## Stored data
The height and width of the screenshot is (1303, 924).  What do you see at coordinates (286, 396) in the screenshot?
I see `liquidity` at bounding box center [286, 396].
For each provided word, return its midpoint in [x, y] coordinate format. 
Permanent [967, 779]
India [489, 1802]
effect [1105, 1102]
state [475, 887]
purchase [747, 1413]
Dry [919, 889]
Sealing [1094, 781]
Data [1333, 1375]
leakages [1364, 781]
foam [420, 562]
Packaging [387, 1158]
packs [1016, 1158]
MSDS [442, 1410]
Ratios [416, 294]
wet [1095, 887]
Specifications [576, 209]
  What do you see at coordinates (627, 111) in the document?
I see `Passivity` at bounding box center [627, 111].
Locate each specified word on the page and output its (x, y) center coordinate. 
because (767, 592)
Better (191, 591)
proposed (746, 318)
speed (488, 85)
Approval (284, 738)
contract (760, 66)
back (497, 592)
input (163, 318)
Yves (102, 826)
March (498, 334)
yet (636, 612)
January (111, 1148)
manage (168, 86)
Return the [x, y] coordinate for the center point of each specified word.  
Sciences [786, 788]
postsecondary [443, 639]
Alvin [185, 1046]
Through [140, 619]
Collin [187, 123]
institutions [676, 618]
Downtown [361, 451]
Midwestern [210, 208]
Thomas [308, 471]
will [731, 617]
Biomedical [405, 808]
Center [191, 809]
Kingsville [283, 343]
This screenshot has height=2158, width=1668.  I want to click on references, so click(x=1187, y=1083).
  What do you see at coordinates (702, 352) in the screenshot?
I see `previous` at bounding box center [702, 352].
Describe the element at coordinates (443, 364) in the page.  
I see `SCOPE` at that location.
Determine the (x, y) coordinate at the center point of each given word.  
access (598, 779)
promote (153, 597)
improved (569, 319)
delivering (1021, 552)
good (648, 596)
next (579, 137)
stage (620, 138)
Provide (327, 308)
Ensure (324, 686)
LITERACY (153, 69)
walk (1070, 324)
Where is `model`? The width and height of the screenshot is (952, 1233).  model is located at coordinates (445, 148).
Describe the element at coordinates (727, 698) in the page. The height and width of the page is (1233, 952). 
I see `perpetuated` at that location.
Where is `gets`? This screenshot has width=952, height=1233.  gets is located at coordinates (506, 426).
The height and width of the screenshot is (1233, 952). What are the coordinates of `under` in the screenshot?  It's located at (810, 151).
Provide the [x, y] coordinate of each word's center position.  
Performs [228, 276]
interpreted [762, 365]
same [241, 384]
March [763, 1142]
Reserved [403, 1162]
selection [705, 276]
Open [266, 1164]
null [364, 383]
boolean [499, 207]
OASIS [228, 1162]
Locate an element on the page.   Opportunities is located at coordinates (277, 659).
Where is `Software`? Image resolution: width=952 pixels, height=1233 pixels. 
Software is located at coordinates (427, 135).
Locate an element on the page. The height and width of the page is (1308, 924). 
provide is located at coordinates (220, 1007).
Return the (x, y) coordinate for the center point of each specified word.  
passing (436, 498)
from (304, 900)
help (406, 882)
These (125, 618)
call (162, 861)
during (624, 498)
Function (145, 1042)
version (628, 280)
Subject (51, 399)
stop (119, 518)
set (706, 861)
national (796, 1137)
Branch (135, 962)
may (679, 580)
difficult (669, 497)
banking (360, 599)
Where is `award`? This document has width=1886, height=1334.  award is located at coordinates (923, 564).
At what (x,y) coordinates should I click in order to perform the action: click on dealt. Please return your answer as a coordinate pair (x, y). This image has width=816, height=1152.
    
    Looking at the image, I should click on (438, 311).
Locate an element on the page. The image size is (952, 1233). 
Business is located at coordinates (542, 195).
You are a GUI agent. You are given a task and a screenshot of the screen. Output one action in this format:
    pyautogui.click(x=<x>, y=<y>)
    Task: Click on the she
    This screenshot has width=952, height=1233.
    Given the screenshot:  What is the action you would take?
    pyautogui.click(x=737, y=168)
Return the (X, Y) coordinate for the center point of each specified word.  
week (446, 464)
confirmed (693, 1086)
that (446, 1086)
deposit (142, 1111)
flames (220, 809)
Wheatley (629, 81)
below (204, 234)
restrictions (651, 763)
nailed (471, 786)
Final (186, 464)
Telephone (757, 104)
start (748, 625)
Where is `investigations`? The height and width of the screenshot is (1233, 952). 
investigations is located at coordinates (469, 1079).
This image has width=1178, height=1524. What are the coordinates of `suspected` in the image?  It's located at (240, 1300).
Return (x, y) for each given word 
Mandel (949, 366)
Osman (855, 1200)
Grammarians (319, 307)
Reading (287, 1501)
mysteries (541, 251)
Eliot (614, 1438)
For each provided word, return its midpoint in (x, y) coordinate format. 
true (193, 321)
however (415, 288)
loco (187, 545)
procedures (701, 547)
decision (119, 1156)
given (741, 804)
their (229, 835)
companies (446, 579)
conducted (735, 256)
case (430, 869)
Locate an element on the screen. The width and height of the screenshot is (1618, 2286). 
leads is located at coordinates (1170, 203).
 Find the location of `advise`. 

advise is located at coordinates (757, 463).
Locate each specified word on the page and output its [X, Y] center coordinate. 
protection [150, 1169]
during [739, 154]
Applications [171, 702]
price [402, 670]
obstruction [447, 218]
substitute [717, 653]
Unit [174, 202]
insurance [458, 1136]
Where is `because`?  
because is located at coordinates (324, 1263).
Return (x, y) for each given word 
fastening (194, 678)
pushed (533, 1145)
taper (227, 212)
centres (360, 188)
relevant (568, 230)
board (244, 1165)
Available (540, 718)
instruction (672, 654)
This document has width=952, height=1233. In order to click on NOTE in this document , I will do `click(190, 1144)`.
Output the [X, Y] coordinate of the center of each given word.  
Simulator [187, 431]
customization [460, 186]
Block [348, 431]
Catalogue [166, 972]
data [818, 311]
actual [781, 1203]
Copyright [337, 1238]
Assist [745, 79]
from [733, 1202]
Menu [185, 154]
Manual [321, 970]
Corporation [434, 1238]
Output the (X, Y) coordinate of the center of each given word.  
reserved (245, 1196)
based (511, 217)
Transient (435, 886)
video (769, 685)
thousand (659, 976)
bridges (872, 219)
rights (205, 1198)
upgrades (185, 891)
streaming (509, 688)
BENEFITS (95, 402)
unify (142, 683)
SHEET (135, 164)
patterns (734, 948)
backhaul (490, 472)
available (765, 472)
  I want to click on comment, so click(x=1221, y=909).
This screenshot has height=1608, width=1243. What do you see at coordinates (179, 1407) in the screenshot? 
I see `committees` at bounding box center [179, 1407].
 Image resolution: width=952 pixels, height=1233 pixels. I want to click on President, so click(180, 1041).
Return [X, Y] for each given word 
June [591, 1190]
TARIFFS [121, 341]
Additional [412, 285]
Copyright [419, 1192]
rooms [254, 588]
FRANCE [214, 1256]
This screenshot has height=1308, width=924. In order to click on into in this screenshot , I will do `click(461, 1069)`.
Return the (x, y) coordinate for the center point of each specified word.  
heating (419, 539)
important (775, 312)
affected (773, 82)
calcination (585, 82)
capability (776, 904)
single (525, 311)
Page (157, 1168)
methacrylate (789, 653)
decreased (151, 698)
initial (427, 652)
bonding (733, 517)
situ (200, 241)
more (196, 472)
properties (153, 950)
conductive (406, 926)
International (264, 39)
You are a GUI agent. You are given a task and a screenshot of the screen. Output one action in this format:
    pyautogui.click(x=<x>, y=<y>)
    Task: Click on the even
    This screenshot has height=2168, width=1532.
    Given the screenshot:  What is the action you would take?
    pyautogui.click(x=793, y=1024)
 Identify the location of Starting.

## Your task
Starting at the line containing "India [489, 1802]" and ending at the line containing "wet [1095, 887]", write out each of those lines of the records above again, both end lines included, and nothing else. In each line, multiply every coordinate in the answers by 1.5 and round it to a whole number, with halves rounding up.

## Answer in full
India [734, 2703]
effect [1658, 1653]
state [713, 1331]
purchase [1121, 2120]
Dry [1379, 1334]
Sealing [1641, 1172]
Data [2000, 2063]
leakages [2046, 1172]
foam [630, 843]
Packaging [581, 1737]
packs [1524, 1737]
MSDS [663, 2115]
Ratios [624, 441]
wet [1643, 1331]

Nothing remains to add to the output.